— start of Material to process —
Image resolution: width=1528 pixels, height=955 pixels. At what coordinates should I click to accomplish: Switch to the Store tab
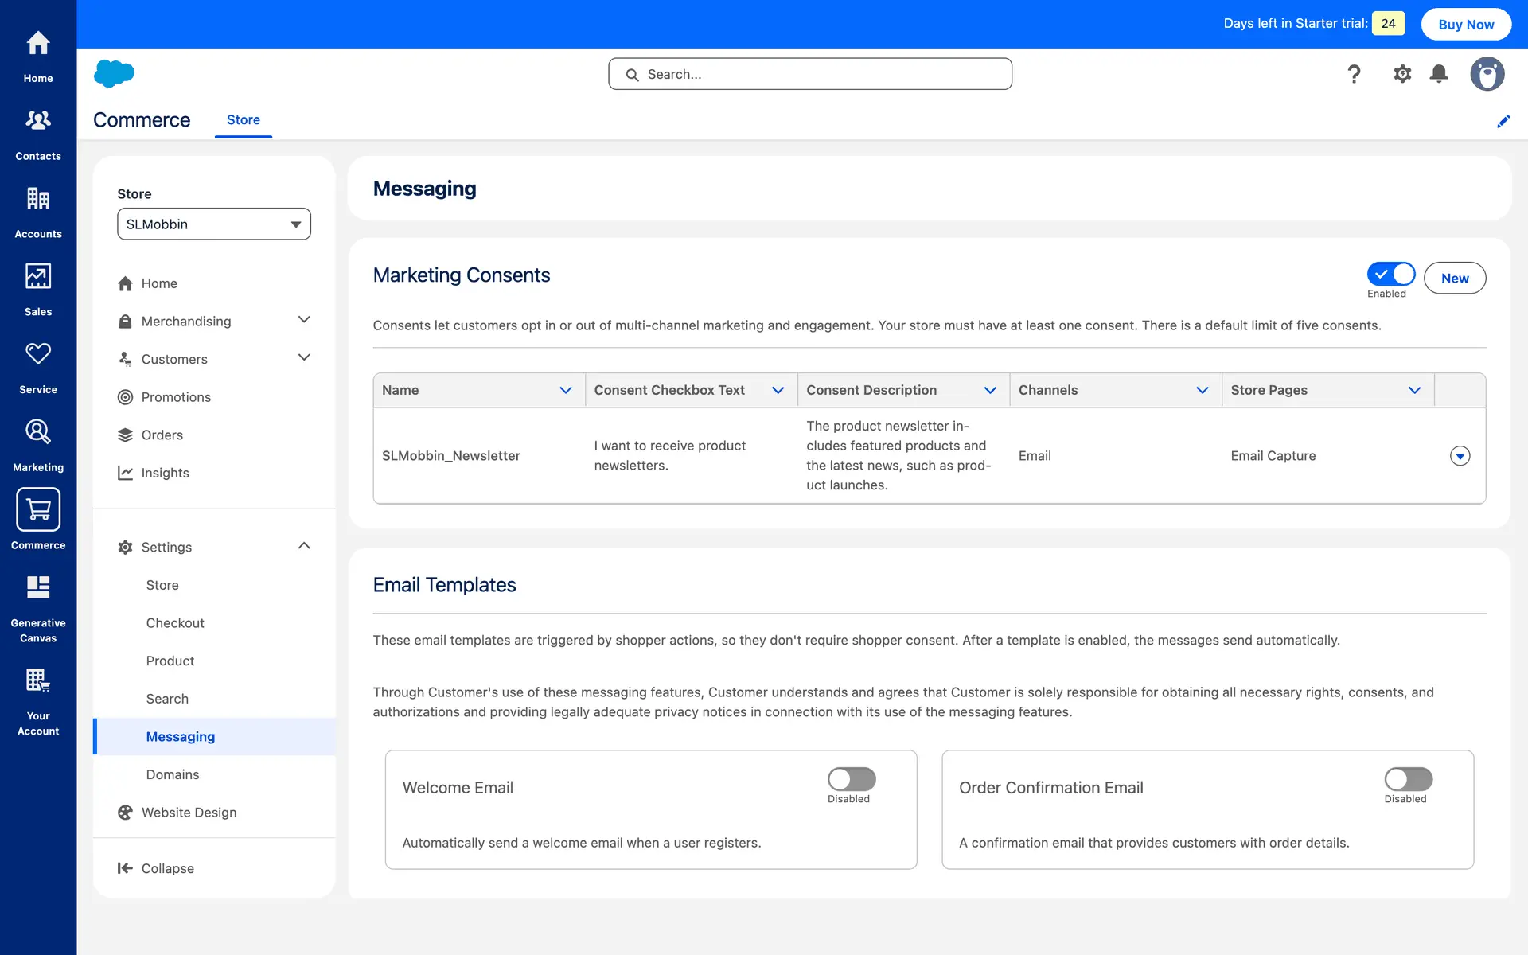tap(243, 120)
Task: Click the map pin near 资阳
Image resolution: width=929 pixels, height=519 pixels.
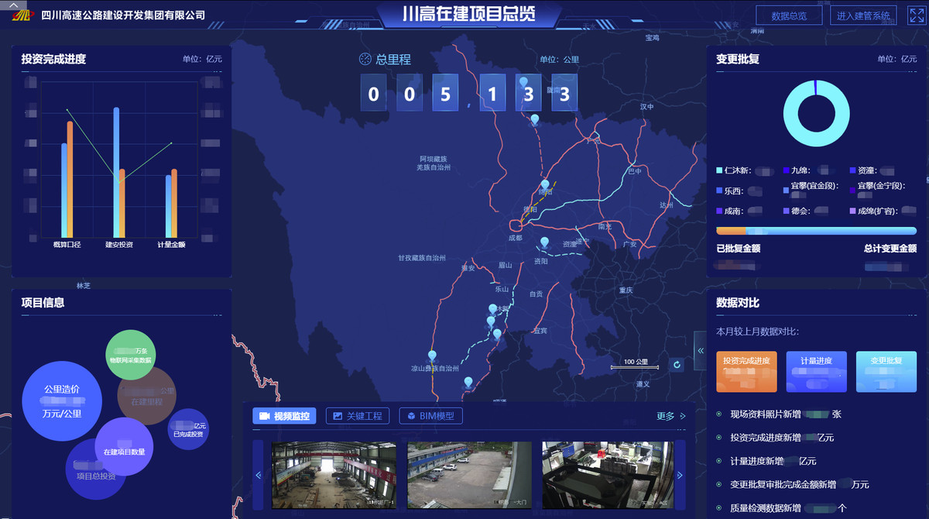Action: pos(545,243)
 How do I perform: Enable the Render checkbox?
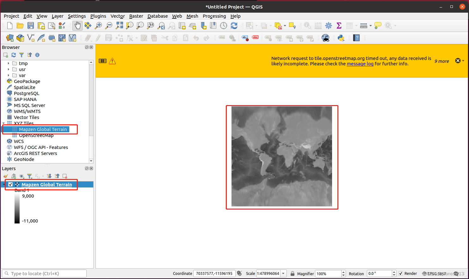point(401,273)
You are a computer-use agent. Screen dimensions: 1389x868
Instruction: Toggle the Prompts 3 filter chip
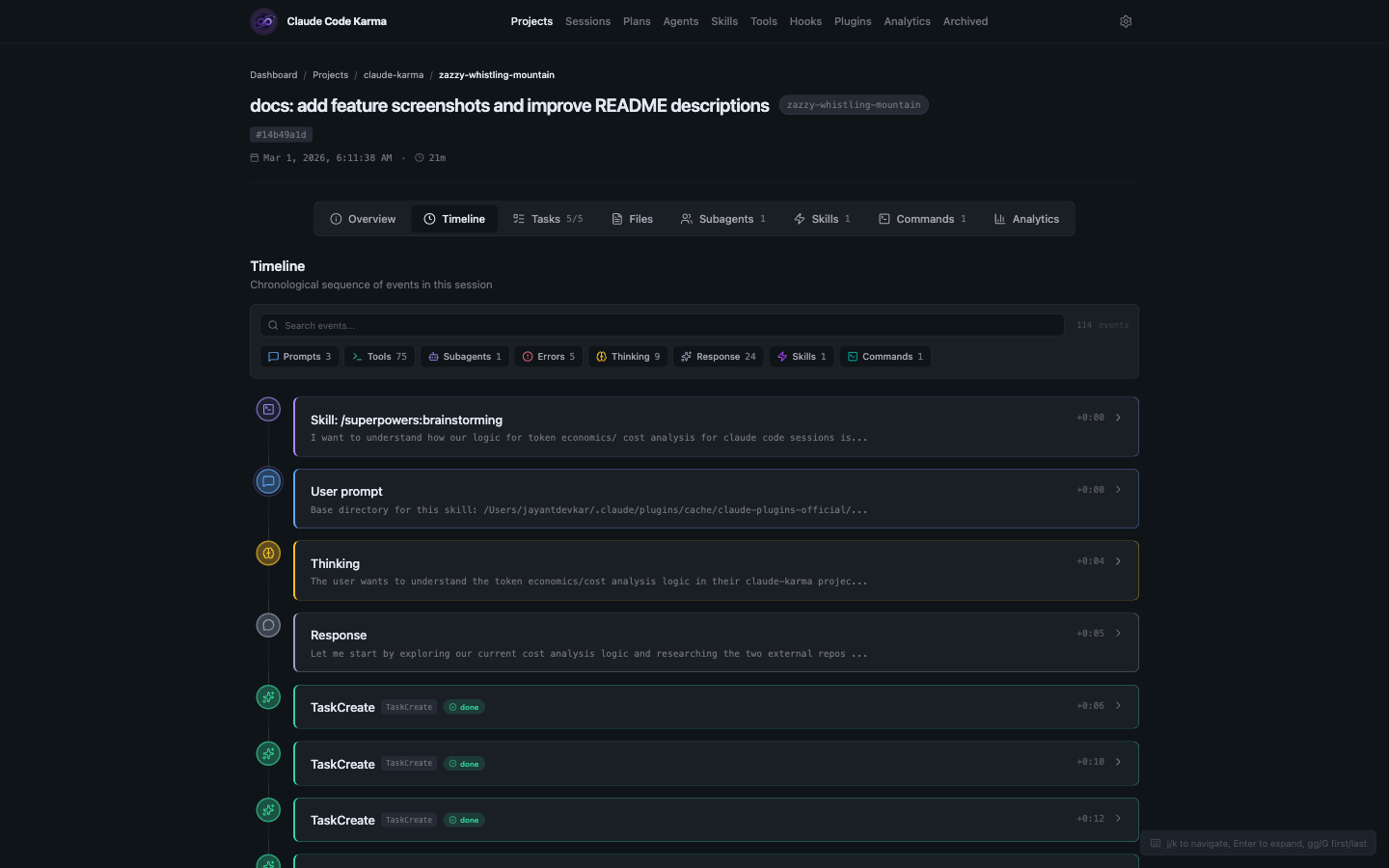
— end of Material to process —
» **Set problem**
Starting at the line containing "How do I perform: Enable" and ending with the last line of the items, write out those lines again in full, raising every coordinate in the answers by 5. Leave the pictures out.

» **Written answer**
 How do I perform: Enable the Render checkbox?
point(406,278)
You are a computer-use agent. Screen dimensions: 1389x868
Instruction: Toggle the Prompts 3 filter chip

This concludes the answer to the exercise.